The flat bar only offers a one-handed position – this is the flat bar’s biggest drawback. If you commute more than 10 miles or ride long distances or travel, you may experience numbness or wrist pain after keeping your hands in the same position for too long. The best way to fix this is to install rod ends. I love these Profile Designs Boxer Bar Ends. They are easy to install and weigh only 170 grams. Pay close attention to your hands. If you feel like they’re numb, take a break and let them feel back. One of my fingers was numb for days after coming home from my last tour. I’ve heard of people who have even lost some sensations in their fingers for weeks after ignoring the numbness. Be careful with this.

Flat bars are less aerodynamic – flat bars put you in an upright riding position. In this position, your chest acts like a parachute, creating a lot of drag. This can slow you down significantly when going downhill and riding fast. At low speeds, drag isn’t noticeable. Once you hit 15-20 mph, the drag slows you down significantly. You can squat on a flat bar for more aerodynamics, but this position is difficult to maintain.

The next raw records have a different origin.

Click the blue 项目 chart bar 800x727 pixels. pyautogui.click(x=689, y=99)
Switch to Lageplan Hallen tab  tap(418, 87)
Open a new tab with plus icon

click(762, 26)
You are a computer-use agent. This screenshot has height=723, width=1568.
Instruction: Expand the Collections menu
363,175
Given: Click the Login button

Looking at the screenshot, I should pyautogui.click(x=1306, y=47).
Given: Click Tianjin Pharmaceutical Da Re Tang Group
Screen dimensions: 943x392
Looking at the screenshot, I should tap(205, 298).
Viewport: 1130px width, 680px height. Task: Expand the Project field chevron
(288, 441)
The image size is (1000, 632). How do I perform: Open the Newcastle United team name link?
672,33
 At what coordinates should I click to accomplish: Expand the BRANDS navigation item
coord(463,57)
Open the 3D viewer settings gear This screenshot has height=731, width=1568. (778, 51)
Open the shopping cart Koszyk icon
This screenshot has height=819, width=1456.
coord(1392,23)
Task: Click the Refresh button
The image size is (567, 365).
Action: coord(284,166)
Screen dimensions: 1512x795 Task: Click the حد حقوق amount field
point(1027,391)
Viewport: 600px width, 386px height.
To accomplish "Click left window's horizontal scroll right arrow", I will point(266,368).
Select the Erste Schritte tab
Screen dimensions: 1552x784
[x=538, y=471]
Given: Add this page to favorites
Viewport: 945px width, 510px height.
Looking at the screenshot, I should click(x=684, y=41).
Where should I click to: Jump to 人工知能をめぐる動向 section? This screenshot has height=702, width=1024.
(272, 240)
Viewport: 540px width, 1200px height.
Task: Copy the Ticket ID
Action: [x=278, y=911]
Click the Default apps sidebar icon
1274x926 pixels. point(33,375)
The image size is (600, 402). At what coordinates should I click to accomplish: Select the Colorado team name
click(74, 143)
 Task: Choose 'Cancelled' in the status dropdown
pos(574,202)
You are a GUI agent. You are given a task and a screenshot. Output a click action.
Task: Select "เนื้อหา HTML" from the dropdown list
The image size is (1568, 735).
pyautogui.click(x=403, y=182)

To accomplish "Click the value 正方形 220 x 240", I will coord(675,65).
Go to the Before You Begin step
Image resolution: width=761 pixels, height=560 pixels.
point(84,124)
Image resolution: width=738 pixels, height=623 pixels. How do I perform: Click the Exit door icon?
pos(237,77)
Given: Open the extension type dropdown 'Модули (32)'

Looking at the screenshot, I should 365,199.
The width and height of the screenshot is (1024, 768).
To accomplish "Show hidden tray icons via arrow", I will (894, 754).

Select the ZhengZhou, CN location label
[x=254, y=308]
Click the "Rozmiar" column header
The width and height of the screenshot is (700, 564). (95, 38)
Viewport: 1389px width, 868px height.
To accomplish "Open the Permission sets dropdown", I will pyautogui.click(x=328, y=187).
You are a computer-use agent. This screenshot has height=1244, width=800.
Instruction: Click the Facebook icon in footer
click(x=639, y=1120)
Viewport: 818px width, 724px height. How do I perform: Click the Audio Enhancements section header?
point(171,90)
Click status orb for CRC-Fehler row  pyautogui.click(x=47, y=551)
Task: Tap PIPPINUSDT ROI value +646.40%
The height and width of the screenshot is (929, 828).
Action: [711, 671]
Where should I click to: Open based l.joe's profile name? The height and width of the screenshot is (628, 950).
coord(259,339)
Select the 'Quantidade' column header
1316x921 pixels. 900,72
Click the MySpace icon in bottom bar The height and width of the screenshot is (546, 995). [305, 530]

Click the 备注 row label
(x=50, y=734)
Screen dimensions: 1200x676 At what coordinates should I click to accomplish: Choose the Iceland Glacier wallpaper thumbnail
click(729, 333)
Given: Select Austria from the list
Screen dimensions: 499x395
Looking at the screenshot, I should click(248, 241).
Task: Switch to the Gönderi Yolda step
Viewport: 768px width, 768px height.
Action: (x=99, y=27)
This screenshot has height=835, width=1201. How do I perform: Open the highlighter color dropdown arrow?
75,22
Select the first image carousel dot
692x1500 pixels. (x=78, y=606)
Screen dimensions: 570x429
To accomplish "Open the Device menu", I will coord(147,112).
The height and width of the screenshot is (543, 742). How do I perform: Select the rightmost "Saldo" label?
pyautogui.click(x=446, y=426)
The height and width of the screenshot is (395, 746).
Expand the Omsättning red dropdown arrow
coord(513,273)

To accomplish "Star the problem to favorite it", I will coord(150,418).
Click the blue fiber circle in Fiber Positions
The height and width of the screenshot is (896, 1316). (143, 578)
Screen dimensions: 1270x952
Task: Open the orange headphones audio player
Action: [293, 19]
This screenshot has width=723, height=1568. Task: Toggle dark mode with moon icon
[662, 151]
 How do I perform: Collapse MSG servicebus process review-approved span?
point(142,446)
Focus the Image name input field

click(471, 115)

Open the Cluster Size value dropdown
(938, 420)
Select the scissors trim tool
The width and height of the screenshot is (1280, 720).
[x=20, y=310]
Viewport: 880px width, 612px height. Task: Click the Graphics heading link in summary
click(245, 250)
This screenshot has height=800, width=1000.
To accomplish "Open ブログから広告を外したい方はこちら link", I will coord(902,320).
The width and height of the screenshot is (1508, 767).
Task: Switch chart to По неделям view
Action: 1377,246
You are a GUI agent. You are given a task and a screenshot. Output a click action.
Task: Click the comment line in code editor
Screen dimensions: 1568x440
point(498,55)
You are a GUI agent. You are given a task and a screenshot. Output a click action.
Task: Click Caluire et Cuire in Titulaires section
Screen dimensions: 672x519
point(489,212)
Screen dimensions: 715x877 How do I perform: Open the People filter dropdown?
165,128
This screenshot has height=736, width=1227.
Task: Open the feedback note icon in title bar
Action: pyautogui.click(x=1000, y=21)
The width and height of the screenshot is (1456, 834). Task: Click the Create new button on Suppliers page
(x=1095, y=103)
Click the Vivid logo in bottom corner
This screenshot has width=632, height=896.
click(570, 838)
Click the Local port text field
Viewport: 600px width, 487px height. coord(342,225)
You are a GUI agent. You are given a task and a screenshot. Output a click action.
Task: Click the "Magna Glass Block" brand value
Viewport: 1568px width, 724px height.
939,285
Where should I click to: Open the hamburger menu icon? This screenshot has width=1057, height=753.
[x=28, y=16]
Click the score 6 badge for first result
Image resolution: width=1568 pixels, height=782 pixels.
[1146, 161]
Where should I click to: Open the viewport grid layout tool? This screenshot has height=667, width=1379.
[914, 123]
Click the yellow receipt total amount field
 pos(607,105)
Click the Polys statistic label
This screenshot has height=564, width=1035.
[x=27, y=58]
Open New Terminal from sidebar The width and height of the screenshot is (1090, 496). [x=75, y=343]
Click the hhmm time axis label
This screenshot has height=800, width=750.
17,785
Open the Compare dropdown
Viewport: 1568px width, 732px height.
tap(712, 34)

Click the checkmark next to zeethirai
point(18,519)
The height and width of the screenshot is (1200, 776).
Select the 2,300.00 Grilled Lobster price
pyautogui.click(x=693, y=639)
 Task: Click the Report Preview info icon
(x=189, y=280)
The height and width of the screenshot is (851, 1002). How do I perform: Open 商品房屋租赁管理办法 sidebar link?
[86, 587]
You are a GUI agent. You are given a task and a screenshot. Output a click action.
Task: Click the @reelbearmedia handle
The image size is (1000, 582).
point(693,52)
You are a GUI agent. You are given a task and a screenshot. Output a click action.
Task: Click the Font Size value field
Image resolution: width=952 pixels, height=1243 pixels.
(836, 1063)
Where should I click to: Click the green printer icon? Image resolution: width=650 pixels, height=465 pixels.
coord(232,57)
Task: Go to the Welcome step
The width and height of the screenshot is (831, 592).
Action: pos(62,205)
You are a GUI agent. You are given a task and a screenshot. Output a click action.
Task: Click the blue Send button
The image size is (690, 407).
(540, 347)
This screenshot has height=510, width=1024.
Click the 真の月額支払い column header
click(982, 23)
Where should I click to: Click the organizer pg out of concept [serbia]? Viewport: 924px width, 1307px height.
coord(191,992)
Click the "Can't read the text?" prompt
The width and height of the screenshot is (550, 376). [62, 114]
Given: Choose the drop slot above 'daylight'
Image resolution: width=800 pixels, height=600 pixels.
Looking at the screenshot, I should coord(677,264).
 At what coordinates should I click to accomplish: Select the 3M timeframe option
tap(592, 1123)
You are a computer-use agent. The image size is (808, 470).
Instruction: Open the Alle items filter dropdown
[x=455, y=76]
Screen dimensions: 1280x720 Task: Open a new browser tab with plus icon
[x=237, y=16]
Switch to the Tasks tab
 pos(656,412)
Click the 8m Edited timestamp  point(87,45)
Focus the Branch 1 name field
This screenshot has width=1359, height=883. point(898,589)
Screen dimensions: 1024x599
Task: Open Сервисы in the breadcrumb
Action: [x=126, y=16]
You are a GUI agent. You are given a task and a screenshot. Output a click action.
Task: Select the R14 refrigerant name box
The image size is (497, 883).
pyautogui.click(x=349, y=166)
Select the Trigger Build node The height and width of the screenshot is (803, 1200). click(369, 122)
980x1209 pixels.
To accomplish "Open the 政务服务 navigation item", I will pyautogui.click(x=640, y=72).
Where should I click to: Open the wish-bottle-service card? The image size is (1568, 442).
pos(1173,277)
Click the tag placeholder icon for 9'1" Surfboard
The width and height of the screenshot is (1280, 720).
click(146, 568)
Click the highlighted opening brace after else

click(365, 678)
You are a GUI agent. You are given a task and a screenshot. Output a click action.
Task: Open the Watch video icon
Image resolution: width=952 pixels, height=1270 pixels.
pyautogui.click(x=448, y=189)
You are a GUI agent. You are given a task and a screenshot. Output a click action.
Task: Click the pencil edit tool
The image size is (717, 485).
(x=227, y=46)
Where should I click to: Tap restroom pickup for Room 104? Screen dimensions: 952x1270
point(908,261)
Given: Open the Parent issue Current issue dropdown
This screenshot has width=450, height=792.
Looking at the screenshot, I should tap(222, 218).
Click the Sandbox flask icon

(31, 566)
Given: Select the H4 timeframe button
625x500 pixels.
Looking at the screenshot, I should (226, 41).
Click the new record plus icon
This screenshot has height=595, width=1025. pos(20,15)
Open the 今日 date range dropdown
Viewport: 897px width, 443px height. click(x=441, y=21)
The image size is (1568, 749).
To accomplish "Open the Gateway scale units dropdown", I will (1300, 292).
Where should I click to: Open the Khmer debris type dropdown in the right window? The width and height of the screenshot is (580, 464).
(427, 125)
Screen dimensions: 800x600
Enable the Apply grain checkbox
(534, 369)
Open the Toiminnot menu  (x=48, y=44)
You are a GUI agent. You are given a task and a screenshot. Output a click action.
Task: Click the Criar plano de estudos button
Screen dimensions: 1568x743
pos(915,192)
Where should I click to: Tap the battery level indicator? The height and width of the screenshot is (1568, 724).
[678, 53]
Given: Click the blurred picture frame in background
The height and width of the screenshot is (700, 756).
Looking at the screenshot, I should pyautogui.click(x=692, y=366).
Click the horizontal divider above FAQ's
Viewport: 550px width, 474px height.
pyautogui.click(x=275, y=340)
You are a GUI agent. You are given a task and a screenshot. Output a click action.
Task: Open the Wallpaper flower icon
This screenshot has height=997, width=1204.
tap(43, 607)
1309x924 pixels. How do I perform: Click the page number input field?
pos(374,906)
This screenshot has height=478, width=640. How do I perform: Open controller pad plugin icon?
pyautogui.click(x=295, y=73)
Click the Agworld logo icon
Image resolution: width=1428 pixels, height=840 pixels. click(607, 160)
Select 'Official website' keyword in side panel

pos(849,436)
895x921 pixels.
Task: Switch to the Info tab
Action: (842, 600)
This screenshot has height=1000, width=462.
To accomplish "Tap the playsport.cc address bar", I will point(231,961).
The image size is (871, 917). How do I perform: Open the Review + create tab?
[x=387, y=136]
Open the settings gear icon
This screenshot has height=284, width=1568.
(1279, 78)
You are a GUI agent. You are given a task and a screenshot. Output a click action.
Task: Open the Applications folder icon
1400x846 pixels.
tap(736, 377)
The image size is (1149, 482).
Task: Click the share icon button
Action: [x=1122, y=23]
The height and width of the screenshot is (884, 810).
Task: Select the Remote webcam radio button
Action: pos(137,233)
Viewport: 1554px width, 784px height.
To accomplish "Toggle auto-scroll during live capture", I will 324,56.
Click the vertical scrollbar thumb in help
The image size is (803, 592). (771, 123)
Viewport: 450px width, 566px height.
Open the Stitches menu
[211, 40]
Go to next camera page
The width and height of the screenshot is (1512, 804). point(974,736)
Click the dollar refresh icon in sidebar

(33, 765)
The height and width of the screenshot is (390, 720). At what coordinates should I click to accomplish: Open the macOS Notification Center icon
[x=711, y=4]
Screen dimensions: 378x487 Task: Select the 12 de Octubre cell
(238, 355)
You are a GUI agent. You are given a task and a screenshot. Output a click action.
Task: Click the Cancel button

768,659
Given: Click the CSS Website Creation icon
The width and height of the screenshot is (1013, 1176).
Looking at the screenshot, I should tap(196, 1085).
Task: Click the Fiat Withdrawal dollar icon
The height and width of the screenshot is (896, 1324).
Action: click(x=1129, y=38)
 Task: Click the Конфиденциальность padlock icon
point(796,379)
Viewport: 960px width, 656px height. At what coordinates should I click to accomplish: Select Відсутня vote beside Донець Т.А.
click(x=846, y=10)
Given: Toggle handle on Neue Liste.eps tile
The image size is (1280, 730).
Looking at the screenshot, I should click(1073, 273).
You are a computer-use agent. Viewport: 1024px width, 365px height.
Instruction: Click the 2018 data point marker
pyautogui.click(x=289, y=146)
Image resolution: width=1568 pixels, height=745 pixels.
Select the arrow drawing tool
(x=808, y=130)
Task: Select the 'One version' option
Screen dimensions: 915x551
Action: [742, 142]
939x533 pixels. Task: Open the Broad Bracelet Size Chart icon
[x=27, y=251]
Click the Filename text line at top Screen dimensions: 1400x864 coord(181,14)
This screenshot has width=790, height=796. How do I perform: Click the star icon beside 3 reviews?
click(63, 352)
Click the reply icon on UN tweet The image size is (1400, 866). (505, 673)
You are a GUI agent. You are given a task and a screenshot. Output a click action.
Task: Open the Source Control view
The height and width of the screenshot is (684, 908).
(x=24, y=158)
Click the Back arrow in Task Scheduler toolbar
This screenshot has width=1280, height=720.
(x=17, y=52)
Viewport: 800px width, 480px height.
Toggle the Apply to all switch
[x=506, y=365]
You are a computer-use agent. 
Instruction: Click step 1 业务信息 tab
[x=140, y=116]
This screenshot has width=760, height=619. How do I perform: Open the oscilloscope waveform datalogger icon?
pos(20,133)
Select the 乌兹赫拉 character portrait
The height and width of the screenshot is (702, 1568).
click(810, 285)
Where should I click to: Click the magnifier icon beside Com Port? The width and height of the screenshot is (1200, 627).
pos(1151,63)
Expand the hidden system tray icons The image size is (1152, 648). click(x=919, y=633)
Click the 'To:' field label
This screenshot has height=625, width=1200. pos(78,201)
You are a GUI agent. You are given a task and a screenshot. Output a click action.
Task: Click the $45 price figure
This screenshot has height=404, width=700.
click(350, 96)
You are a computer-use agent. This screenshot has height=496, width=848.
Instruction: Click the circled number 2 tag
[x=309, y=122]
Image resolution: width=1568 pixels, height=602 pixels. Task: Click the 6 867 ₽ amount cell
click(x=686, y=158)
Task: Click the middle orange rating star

Flat bars need wider clearance to get through – the widest part of most bikes is the handlebars. The average flat bar is about 200mm wider than the drop bar. If you’re commuting in a city with heavy traffic, you won’t be able to squeeze through tight gaps like you can with a bike with a boom. One solution is to chop off a few centimeters from each end of the bar. This will make you lose some control and you will lose room to install accessories.
Flat bars are inefficient – Flat bars put you in a riding position, which creates a lot of wind resistance. If you’re driving at high speed or against the wind, most of your energy is spent fighting the wind resistance, not pushing you forward. This is inefficient. You can squat down into an aerodynamic position, but after a few minutes your arms, neck and shoulders will tire and you must return to an upright position.
You can’t cover that much ground fast – with a flat pole you average slower than with a boom, but you use the same amount of energy. The reason is that you face an aerodynamic disadvantage. Over long distances, inefficiencies increase. For example, maybe you average 1 mile per hour slower with flat bars. Over the course of a full day of riding, you’ll likely run 6-8 miles less than you would with a drop bar.
Not for mountain climbing – you can’t transfer your weight very far with flat bars. You also don’t get the same leverage on the pedals in an upright riding position. This makes climbing steep long mountains more difficult.
Not so cool – it’s a personal preference, but I don’t think the flat bars look as good as the straight ones.